EXERCISE DESCRIPTION: Could the lines from the line bearing "Viewport: 1266px width, 684px height." to the end of the records below be copied exactly, with the pictures left out and no other lines added?

(Stored records)
BEGIN
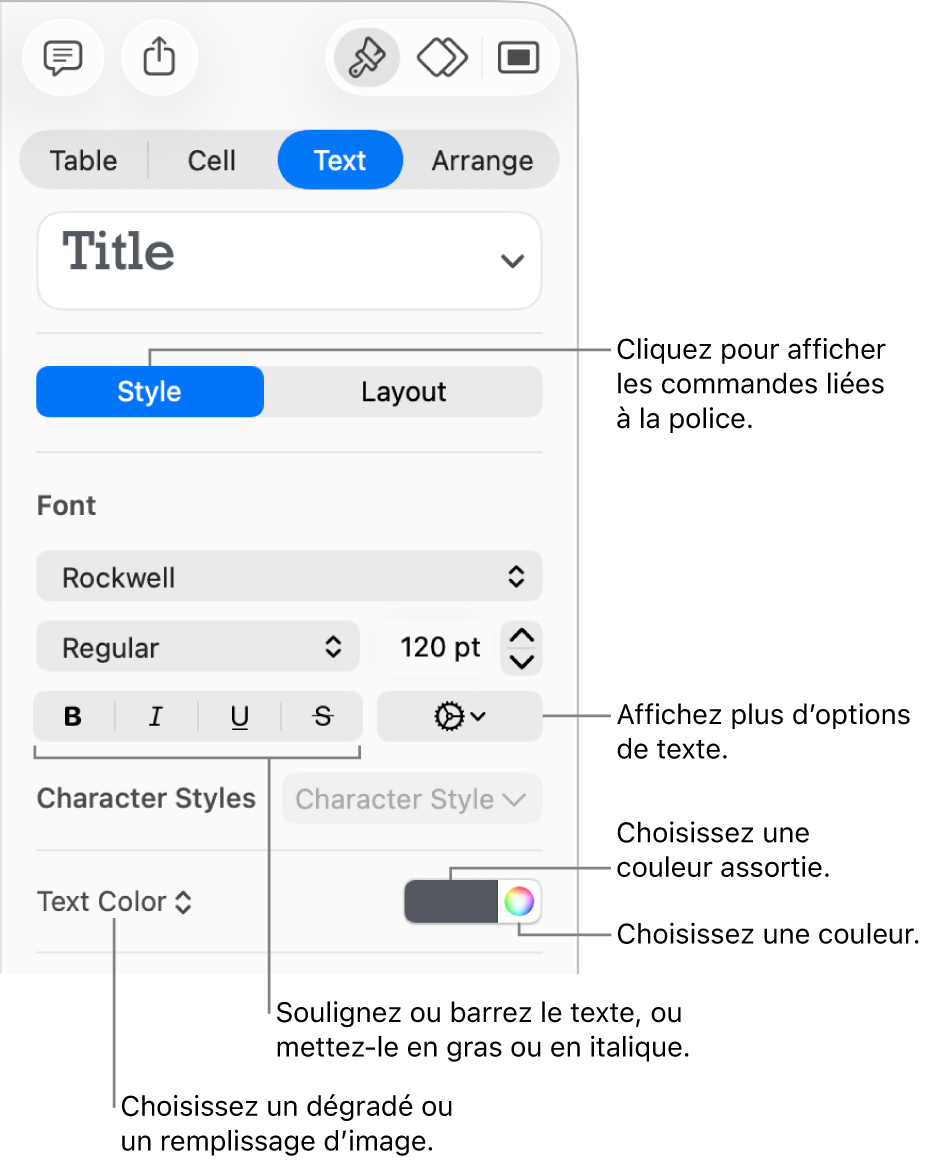Open the advanced text options gear

pos(459,716)
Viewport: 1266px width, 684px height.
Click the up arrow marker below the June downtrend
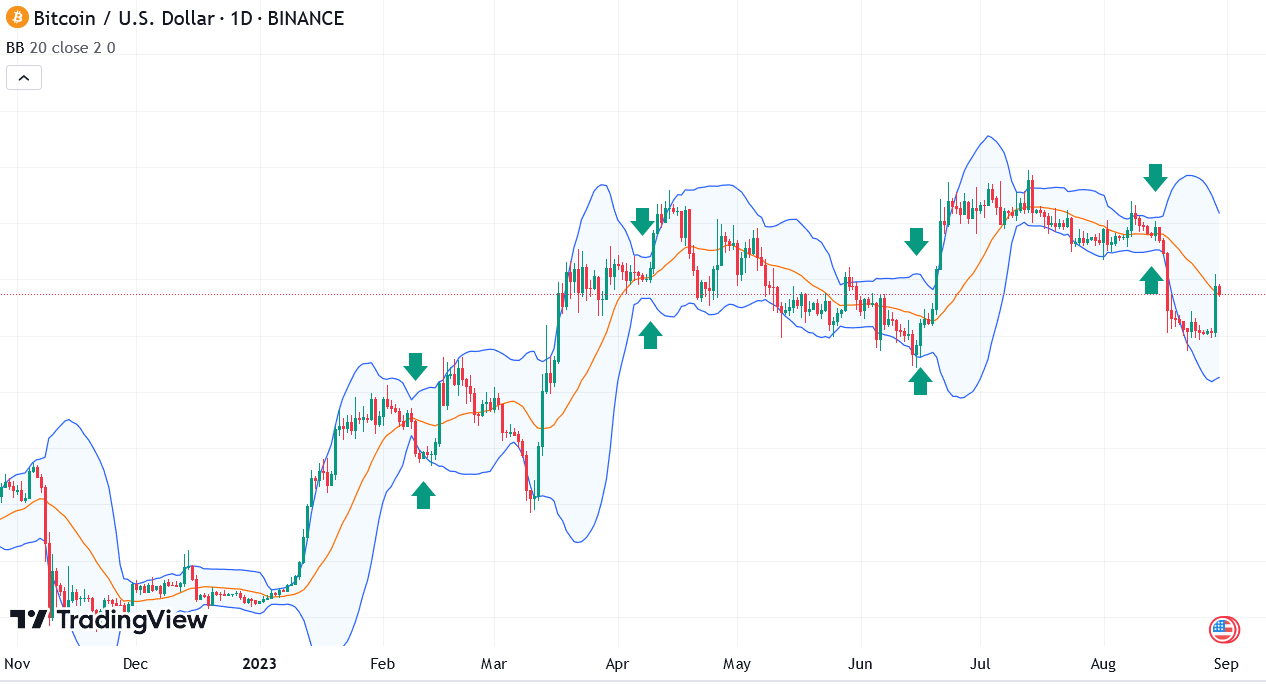916,240
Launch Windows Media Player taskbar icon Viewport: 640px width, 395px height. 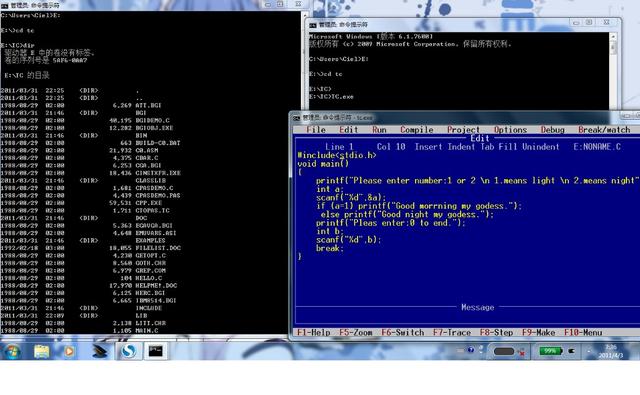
END
SOLUTION FOR THIS PROBLEM:
Viewport: 1266px width, 684px height.
Click the up arrow marker below the June downtrend
916,240
Launch Windows Media Player taskbar icon Viewport: 640px width, 395px height. 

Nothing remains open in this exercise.